### Instructions for the task
Rewrite the listing from its first line through the line containing "search-icon is located", replacing "Identify the location of" with "Determine the position of" and keeping everything else unchanged.

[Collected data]

========================================================================

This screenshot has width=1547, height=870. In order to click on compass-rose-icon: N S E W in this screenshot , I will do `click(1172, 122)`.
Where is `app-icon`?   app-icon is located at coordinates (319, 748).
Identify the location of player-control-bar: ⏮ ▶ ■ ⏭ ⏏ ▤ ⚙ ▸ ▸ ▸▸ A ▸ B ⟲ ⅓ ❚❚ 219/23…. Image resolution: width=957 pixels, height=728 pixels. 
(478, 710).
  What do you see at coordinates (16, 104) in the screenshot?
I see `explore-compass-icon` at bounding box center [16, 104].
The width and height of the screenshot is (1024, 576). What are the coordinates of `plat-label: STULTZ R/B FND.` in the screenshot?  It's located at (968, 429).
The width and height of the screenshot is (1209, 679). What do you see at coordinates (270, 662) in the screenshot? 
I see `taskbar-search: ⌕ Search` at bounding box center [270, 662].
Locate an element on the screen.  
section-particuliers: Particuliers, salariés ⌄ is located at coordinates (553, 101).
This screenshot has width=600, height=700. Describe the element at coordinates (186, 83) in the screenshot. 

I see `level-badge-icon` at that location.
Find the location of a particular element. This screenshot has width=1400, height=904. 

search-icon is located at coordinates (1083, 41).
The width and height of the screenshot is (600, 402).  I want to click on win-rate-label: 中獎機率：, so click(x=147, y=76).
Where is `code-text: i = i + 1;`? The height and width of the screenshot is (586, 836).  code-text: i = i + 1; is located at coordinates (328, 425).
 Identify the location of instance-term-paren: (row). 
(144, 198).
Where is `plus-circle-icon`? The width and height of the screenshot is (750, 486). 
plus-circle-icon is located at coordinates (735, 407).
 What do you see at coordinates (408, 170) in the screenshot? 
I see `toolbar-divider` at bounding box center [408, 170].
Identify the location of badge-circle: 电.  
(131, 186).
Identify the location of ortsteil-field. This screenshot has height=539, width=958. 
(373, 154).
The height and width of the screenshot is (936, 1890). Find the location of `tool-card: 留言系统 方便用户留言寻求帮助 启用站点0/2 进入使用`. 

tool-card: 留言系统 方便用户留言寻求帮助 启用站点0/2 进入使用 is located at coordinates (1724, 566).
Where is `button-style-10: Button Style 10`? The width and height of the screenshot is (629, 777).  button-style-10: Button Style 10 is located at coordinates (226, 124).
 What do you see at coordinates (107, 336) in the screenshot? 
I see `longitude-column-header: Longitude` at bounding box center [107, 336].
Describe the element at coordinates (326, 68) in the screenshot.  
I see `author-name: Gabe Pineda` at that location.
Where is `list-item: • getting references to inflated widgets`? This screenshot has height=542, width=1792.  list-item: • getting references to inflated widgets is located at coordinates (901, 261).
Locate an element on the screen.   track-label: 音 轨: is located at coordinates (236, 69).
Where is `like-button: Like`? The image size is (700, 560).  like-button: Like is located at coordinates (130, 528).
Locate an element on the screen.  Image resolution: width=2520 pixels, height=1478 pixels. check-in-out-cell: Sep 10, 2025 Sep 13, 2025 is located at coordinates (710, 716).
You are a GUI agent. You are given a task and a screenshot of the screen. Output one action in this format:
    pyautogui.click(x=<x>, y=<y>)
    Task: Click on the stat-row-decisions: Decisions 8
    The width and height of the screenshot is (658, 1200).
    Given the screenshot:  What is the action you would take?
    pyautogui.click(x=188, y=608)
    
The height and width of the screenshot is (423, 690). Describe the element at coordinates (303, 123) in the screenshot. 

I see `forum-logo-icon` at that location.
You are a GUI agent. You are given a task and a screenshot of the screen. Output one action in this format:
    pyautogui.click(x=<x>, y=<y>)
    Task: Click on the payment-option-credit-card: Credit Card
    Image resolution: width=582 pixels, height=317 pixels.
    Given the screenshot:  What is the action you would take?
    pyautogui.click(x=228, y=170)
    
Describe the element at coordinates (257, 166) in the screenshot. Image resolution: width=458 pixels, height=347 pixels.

========================================================================

### Answer space
This screenshot has width=1547, height=870. In order to click on compass-rose-icon: N S E W in this screenshot , I will do `click(1172, 122)`.
Where is `app-icon`?   app-icon is located at coordinates (319, 748).
Determine the position of player-control-bar: ⏮ ▶ ■ ⏭ ⏏ ▤ ⚙ ▸ ▸ ▸▸ A ▸ B ⟲ ⅓ ❚❚ 219/23…. Image resolution: width=957 pixels, height=728 pixels. 
(478, 710).
  What do you see at coordinates (16, 104) in the screenshot?
I see `explore-compass-icon` at bounding box center [16, 104].
The width and height of the screenshot is (1024, 576). What are the coordinates of `plat-label: STULTZ R/B FND.` in the screenshot?  It's located at (968, 429).
The width and height of the screenshot is (1209, 679). What do you see at coordinates (270, 662) in the screenshot? 
I see `taskbar-search: ⌕ Search` at bounding box center [270, 662].
Locate an element on the screen.  
section-particuliers: Particuliers, salariés ⌄ is located at coordinates (553, 101).
This screenshot has width=600, height=700. Describe the element at coordinates (186, 83) in the screenshot. 

I see `level-badge-icon` at that location.
Find the location of a particular element. This screenshot has width=1400, height=904. 

search-icon is located at coordinates (1083, 41).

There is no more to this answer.